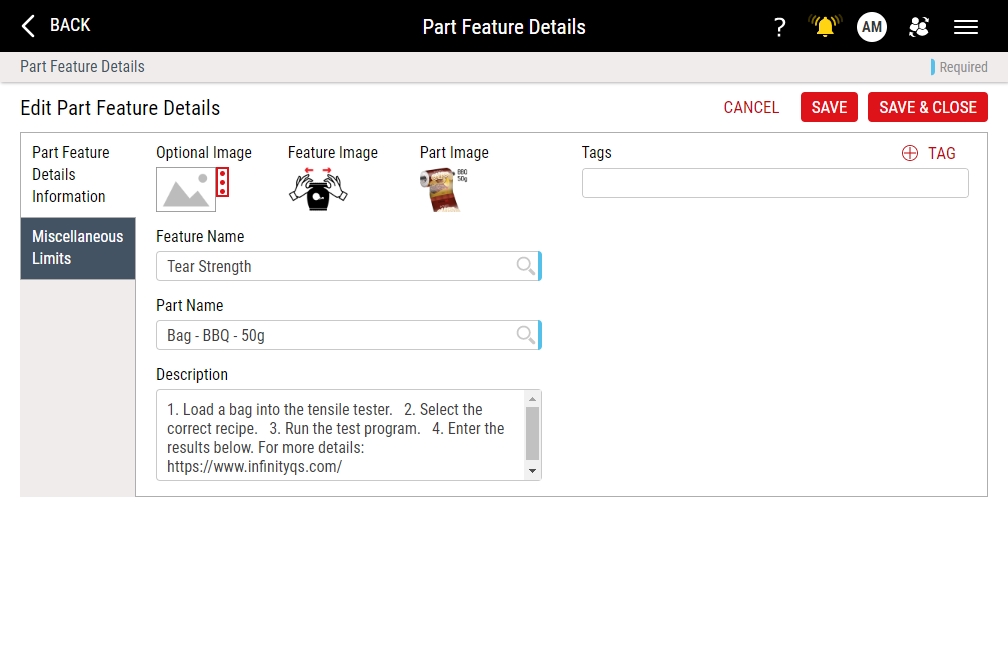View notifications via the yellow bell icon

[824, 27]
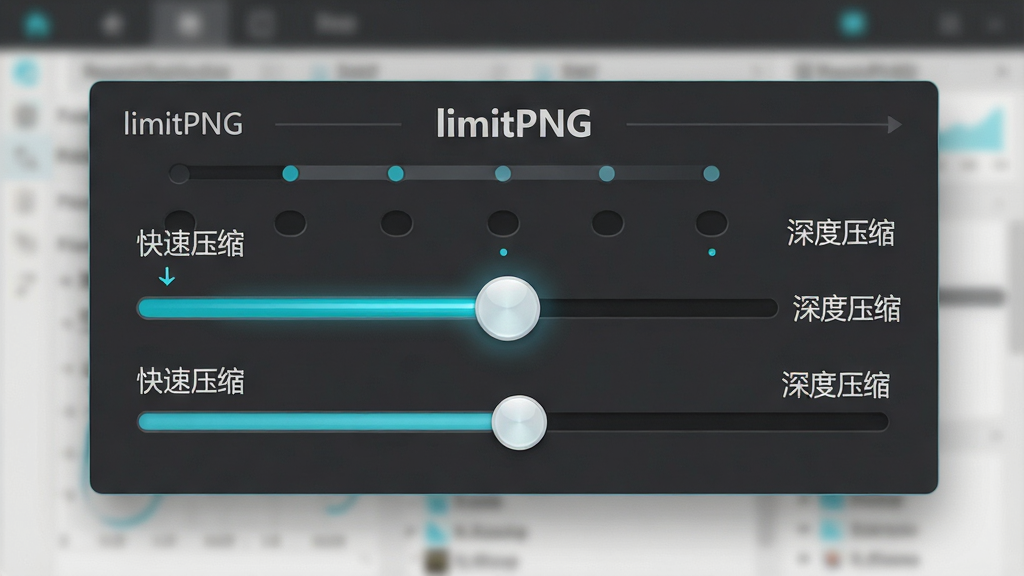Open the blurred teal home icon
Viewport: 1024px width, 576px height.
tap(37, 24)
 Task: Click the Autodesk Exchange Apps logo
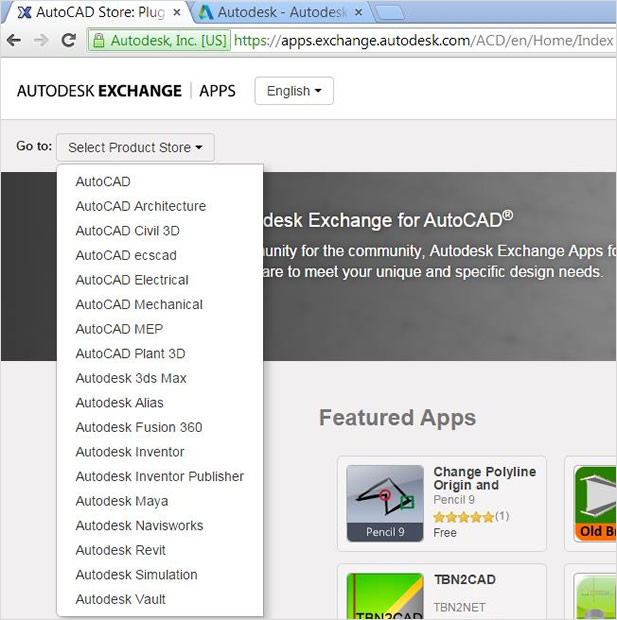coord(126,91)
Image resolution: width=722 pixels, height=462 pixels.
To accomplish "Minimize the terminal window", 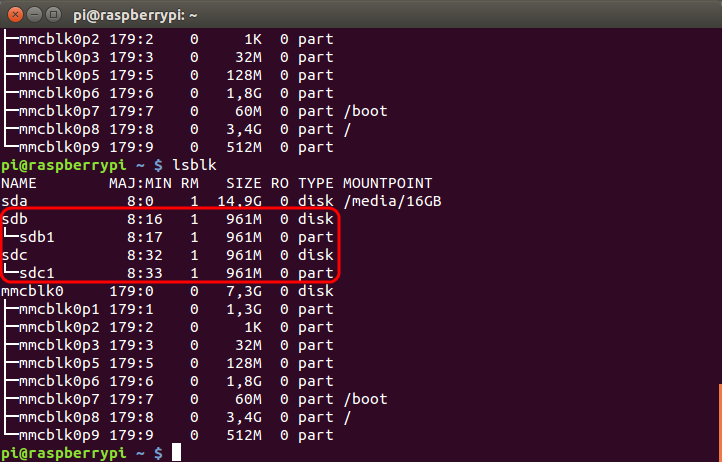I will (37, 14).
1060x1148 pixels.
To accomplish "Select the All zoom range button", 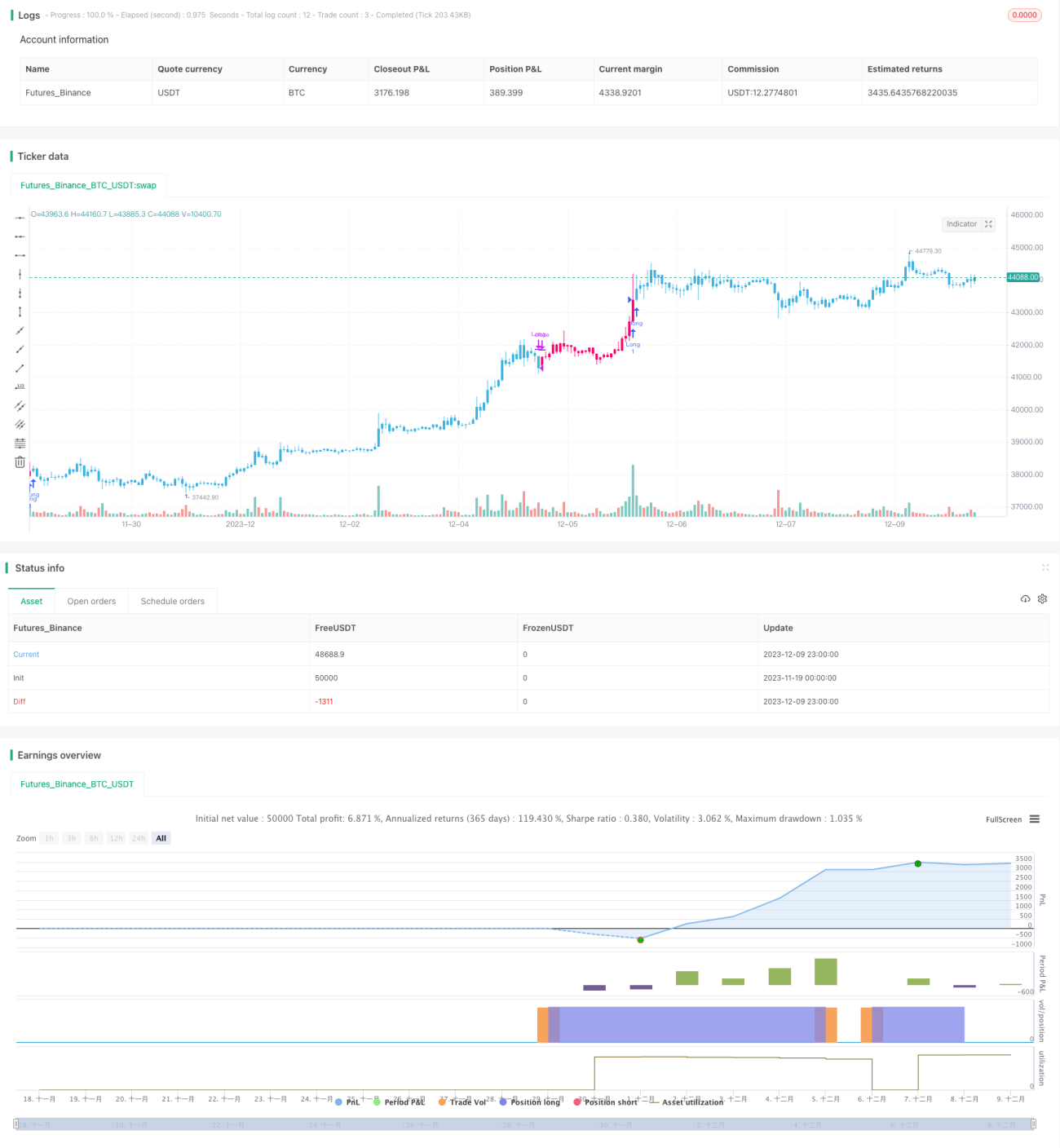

_____

## PROBLEM:
Return each line of the data above that includes the word "pixels".

## EXERCISE OUTPUT:
Image resolution: width=722 pixels, height=462 pixels.
1060x1148 pixels.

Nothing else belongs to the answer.